Allah
menciptakan sesuatu itu berpasang-pasangan, di antaranya adalah baik dan buruk.
Kedua perkara ini memiliki neraca syariat yang absolut, tidak bisa diganggu
gugat, dan ditentang oleh akal manusia. Karena neraca ini bersumber dari Allah
yang Maha Adil dan Maha Bijaksana.
Adapun
neraca akal manusia terhadap kedua perkara di atas adalah bersifat relatif,
berbeda antara manusia yang satu dengan manusia yang lainnya, karena
masing-masing memiliki sudut pandang dan kepentingan tersendiri.
Dan
menurut mu’tazilah yang merupakan kelompok mutakalimin [ ahli filsafat
pengagung akal ] mengatakan tentang neraca baik buruknya sesuatu ;
الحسن ما حسنه العقل والقبيح ما قبحه العقل
[ Baik
adalah apa yang teranggap baik oleh akal
Buruk
adalah apa yang teranggap buruk oleh akal ]
Maksudnya,
“ Bahwa menurut mereka, segala sesuatu itu sudah baik ataupun buruk secara
dzatnya, dan akal manusia pun mengetahui hal itu semenjak terlahirnya akal.
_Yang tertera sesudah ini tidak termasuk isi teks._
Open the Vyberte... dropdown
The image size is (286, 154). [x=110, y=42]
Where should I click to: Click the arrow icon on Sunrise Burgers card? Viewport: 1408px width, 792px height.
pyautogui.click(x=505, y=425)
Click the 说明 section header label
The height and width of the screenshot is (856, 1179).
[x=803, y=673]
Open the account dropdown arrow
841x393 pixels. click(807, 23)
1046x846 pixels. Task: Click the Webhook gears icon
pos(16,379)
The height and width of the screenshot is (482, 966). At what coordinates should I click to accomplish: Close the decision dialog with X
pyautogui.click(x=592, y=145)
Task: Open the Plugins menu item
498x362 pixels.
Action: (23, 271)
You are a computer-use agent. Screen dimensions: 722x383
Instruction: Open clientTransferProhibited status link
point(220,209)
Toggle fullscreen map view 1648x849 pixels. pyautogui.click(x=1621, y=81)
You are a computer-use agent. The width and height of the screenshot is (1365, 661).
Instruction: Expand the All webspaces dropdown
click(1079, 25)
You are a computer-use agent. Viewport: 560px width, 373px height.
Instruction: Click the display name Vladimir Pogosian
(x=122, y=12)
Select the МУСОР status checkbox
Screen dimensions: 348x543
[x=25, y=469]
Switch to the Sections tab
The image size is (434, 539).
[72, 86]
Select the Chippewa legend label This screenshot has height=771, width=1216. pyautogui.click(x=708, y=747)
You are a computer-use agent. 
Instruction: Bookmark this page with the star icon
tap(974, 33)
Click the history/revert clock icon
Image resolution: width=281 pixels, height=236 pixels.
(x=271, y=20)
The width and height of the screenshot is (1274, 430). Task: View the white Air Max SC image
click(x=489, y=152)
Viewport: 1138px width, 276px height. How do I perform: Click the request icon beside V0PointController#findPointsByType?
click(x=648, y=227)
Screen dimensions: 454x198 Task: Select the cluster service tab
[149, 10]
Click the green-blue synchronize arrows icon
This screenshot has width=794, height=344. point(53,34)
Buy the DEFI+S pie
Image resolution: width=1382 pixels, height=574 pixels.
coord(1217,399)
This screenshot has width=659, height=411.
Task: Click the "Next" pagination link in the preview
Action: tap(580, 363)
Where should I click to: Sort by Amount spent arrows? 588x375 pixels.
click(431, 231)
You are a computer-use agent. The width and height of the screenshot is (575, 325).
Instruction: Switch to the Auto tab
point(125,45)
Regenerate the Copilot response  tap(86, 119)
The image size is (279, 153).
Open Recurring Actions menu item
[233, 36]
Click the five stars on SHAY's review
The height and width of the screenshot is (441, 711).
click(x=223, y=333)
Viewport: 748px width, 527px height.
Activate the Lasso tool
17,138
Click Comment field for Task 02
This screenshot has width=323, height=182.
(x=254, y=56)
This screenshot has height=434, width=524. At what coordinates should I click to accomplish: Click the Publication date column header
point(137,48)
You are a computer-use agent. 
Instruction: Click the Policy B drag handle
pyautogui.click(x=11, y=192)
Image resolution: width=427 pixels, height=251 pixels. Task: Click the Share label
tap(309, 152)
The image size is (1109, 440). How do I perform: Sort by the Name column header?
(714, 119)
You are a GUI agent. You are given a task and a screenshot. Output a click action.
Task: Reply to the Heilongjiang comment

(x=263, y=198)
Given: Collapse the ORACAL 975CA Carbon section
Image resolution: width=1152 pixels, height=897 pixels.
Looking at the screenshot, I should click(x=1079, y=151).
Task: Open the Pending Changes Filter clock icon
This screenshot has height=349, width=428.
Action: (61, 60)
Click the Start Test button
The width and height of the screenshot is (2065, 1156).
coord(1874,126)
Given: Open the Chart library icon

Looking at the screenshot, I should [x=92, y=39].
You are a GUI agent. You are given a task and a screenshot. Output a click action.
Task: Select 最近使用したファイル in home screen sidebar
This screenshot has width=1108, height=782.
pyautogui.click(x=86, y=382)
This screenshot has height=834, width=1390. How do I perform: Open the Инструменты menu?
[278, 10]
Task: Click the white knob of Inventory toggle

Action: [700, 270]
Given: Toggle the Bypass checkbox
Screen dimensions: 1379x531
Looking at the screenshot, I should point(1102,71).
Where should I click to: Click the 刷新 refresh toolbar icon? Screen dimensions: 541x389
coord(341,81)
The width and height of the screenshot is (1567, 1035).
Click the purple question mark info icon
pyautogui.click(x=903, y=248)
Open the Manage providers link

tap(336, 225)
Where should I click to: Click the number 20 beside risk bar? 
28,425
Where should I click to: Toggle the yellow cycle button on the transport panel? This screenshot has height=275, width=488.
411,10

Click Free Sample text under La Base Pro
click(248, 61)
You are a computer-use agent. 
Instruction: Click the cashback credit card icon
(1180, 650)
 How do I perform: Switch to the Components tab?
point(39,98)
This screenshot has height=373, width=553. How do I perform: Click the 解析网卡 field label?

Kemudian datanglah syariat yang mengakui perkara tersebut. Sehingga menurut
mereka, syariat itu adalah sebagai tabi’ [ pengikut ] bagi akal. “
Kesimpulannya
menurut mereka bahwa kedudukan akal manusia jauh lebih tinggi dibandingkan
dengan kedudukan syariat Allah, sehingga syariat itu harus tunduk dibawah
kekuatan akal manusia. Selama syariat itu tidak bertentangan dengan akal
manusia maka diambillah syariat itu, namun jika bertentangan dengan akalnya,
maka terlemparlah syariat itu.
Dengan
demikian yang menjadi neraca [ penimbang ] akan baik buruknya sesuatu adalah
akal manusia, adapun syariat itu hanya bersifat sebagai penguat akan apa yang
diyakni oleh akal manusia.
Sungguh,
pemikiran semacam ini sangatlah bertentangan dengan pendapat ahlus sunnah,
pemikiran yang sesat dan menyesatkan banyak manusia. Dan menurut ahlus sunnah,
neraca baik buruknya sesuatu adalah berdasarkan sudut pandang syariat dan bukan
atas akal manusia. Mereka mengatakan ;
الحسن ما حسنه
الشرع والقبيح ما قبحه الشرع
[ Baik adalah
apa yang dianggap baik oleh syariat
Buruk adalah
apa yang dianggap buruk oleh syariat ]
Maksudnya. “
Terkadang sesuatu itu terpandang baik oleh akal, kemudian datanglah syariat
yang menganggapnya buruk perkara itu, karena pada hakikatnya perkara itu
memanglah buruk adanya, namun kemampuan akal manusia sangatlah terbatas yang
tak mampu mengetahui hakikatnya.
Atau pula
terkadang suatu perkara itu teranggap buruk oleh akal, kemudian datanglah
syariat yang memandangnya sebagai sesuatu yang baik, karena pada hakikatnya
perkara itu memang baik adanya, hanya saja akal manusia tidaklah mampu untuk
mengetahui akan hakikatnya karena keterbatasan kemampuan yang ada padanya.”
Dengan demikian,
syariat itu berkedudukan sebagai ushul [ pokok ] dalam menimbang baik buruknya sebuah
perkara, adapun akal hanya bertindak sebagai tabi’ [ pengikut ] bagi syariat
yang harus tunduk sepenuhnya terhadap syariat Allah.
Jika akal
menganggap suatu perkara itu baik, namun ternyata syariat berkata sebaliknya.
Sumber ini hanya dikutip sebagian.